RECORDS FOR THE TASK section start

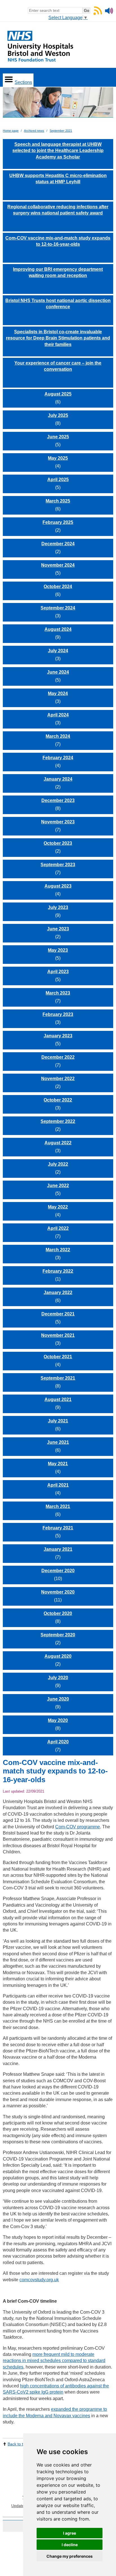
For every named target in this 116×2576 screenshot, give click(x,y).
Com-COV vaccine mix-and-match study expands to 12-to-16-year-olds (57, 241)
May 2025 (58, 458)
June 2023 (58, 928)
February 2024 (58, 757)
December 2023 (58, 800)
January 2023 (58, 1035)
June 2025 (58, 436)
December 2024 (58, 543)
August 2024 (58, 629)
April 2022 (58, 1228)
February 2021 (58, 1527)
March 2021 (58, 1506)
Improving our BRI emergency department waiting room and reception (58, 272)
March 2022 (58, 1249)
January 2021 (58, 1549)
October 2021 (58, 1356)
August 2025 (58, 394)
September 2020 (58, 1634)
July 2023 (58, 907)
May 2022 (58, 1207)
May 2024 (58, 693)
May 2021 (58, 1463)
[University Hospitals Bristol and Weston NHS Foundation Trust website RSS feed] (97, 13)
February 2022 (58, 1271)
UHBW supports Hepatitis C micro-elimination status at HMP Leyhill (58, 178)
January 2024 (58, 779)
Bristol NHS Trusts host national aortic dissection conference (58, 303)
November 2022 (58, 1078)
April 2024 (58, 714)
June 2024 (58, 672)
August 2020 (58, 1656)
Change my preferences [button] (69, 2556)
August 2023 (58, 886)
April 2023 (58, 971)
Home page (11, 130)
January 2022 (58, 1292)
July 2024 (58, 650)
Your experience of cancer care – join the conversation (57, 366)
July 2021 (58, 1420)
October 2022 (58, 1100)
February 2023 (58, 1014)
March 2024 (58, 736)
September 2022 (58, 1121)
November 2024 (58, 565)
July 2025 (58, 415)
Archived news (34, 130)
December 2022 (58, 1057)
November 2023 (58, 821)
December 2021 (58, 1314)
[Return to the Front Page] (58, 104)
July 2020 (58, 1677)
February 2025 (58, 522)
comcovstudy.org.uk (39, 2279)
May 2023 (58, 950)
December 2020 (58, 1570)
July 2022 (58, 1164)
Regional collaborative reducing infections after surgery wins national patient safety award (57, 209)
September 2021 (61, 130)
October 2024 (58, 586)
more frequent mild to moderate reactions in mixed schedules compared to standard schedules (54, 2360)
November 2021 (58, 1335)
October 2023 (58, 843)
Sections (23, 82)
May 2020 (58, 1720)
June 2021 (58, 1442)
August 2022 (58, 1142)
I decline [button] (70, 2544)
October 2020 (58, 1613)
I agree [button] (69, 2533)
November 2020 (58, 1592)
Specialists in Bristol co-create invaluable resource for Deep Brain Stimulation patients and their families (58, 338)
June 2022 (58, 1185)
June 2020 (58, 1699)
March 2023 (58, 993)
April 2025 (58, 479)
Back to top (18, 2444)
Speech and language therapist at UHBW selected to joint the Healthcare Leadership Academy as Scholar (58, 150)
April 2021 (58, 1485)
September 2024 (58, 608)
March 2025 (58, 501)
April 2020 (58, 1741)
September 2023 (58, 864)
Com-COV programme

RECORDS FOR THE TASK section end
RECORDS FOR THE TASK section start

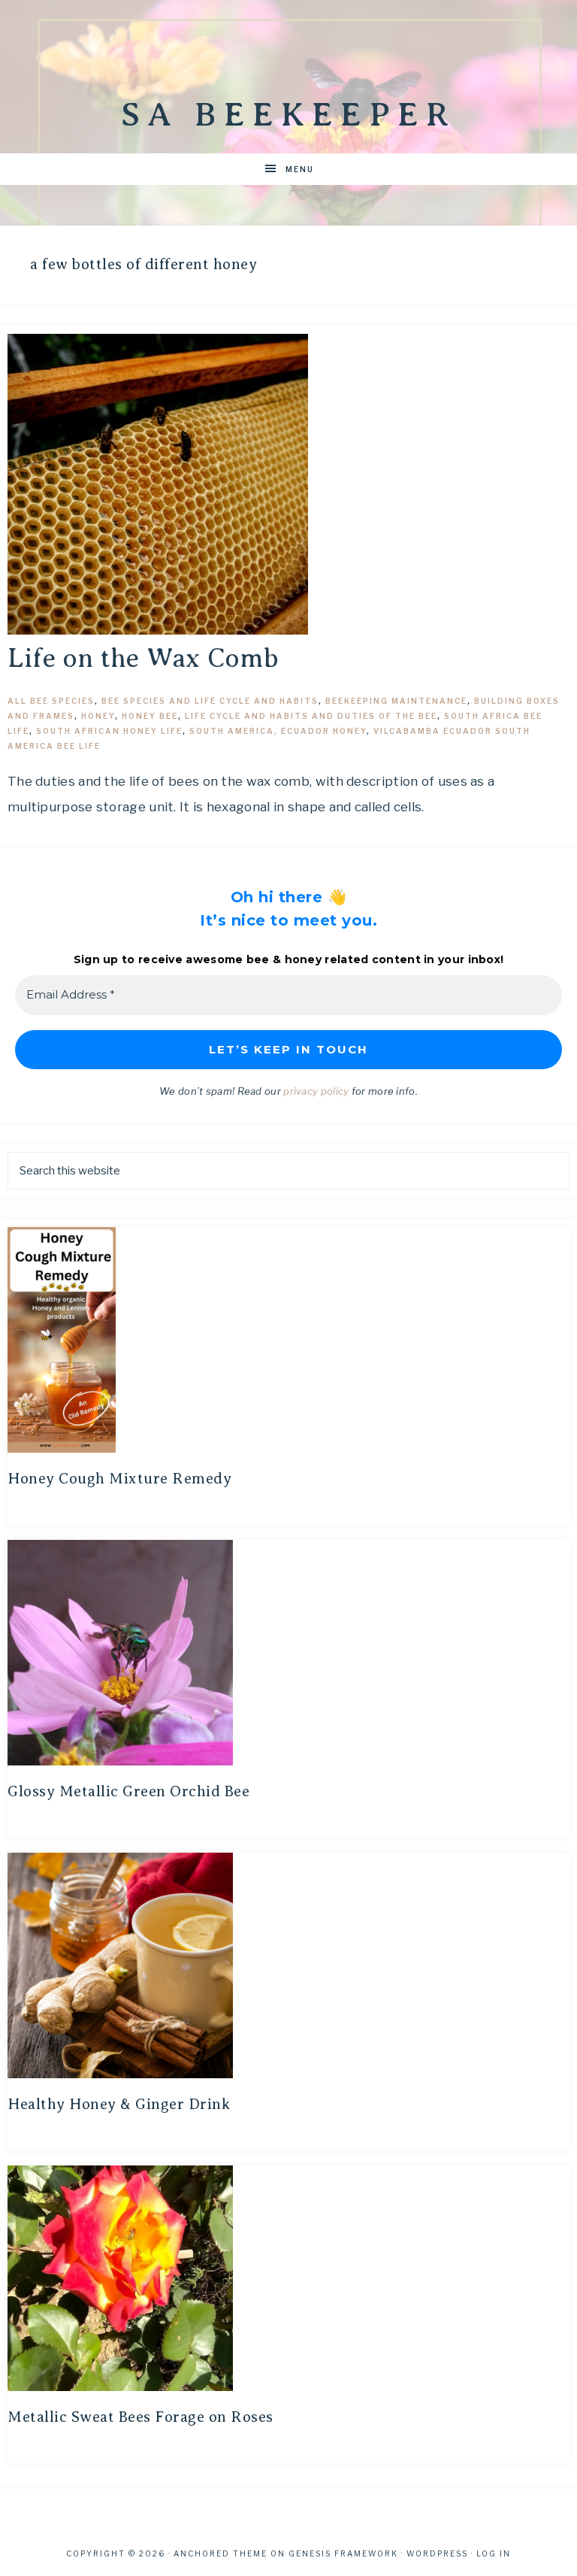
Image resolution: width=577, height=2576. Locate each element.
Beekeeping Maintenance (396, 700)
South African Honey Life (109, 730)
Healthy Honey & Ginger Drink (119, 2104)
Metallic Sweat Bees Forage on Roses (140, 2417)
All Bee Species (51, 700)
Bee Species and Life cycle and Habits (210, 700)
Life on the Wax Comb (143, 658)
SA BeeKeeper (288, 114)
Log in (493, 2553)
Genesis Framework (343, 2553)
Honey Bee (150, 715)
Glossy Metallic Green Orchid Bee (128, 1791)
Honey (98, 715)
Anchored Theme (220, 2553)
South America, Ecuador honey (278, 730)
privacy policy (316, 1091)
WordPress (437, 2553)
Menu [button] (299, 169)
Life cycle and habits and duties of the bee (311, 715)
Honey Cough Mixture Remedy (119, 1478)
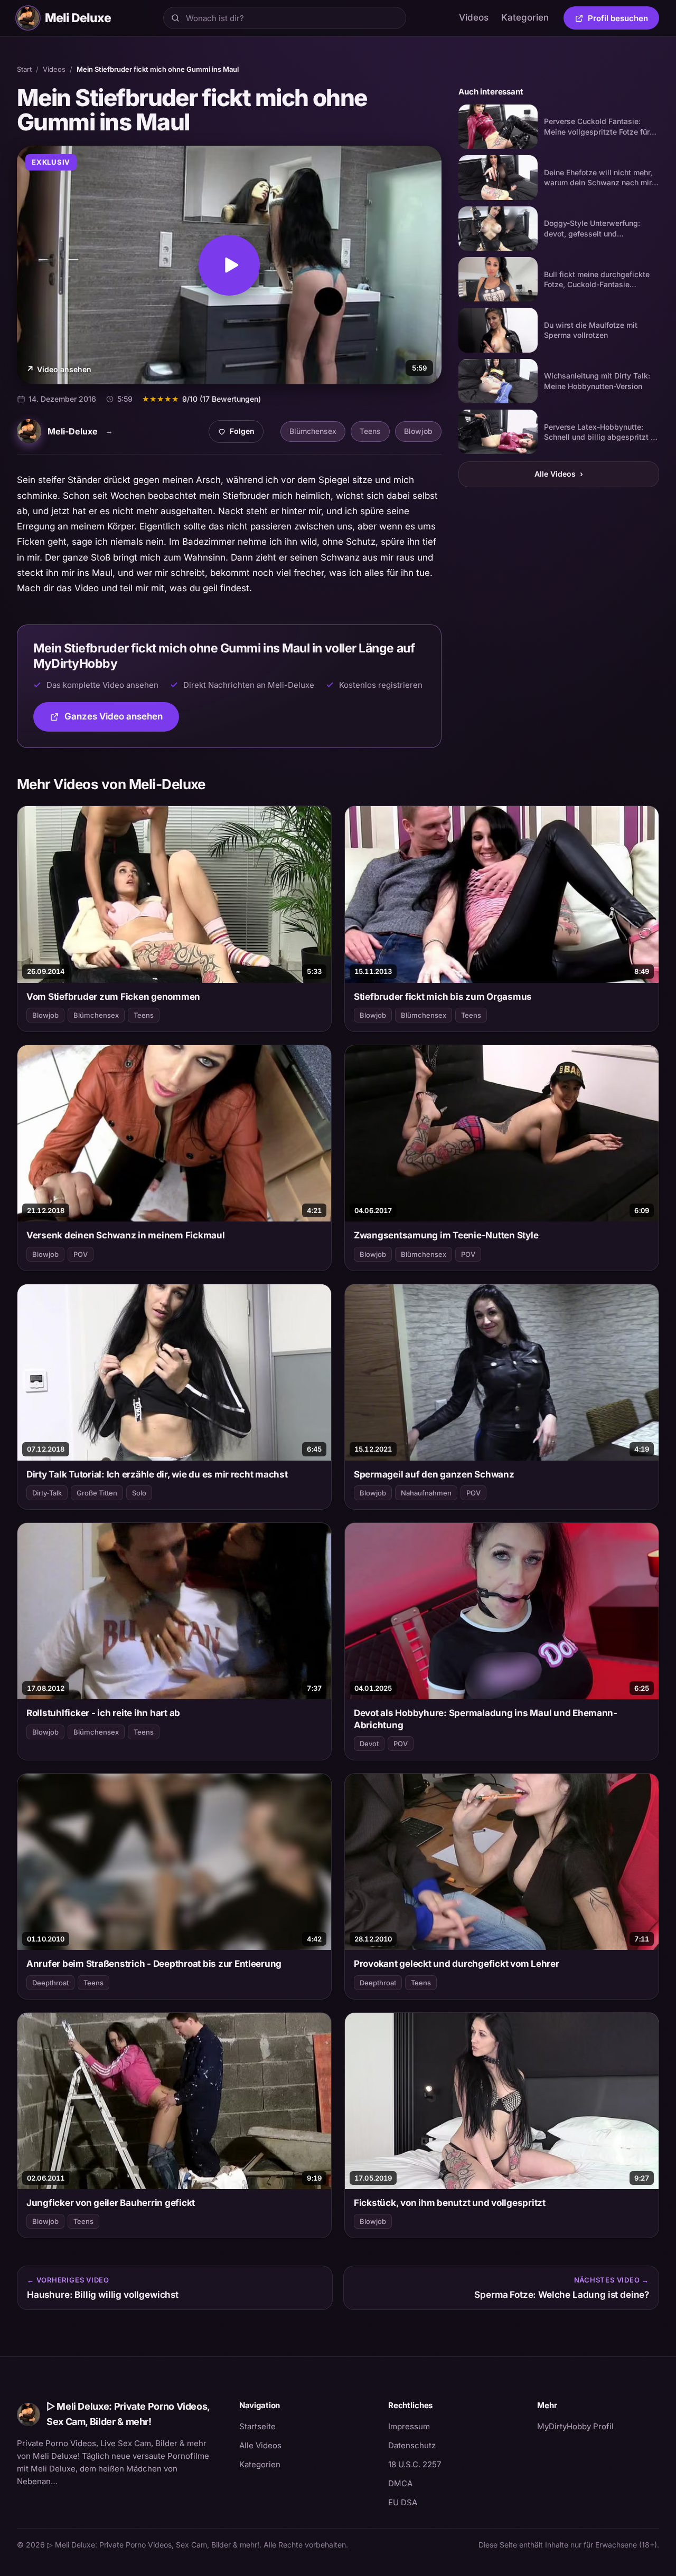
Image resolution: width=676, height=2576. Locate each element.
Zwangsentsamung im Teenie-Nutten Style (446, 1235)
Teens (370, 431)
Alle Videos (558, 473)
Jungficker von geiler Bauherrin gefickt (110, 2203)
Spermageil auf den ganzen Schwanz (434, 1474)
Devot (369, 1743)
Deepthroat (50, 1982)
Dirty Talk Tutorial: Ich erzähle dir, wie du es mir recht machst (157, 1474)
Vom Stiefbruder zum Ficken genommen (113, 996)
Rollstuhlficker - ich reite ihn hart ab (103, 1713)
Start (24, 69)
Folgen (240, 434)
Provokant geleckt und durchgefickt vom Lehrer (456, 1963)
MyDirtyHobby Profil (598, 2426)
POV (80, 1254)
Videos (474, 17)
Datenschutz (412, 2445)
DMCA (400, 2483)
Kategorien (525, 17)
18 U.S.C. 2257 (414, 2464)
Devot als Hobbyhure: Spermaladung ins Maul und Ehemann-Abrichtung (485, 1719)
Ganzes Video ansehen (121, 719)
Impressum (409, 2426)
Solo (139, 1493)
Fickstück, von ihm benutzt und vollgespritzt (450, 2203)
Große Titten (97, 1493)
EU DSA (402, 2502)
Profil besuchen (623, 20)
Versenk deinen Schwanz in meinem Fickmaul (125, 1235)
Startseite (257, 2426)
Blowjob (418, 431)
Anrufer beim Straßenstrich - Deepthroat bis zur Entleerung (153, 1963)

RECORDS FOR THE TASK section end

* [AIM OF THE TASK]:
Nothing but a number is expected: the tally of lines in the records that include the word "April".

* [WRITTEN RESPONSE]:
6